* [Exercise materials]:

========================================

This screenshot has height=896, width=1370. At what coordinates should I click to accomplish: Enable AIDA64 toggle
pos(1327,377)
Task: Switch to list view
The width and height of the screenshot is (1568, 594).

========================================

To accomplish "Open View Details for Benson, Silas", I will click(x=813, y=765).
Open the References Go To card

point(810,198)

========================================

* [What is expected]: Keep both end lines and retype everything in the records above from the line containing "This screenshot has" through the line containing "The width and", exactly, with nothing else.

* [Solution for this problem]:
This screenshot has height=896, width=1370. At what coordinates should I click to accomplish: Enable AIDA64 toggle
pos(1327,377)
Task: Switch to list view
The width and height of the screenshot is (1568, 594).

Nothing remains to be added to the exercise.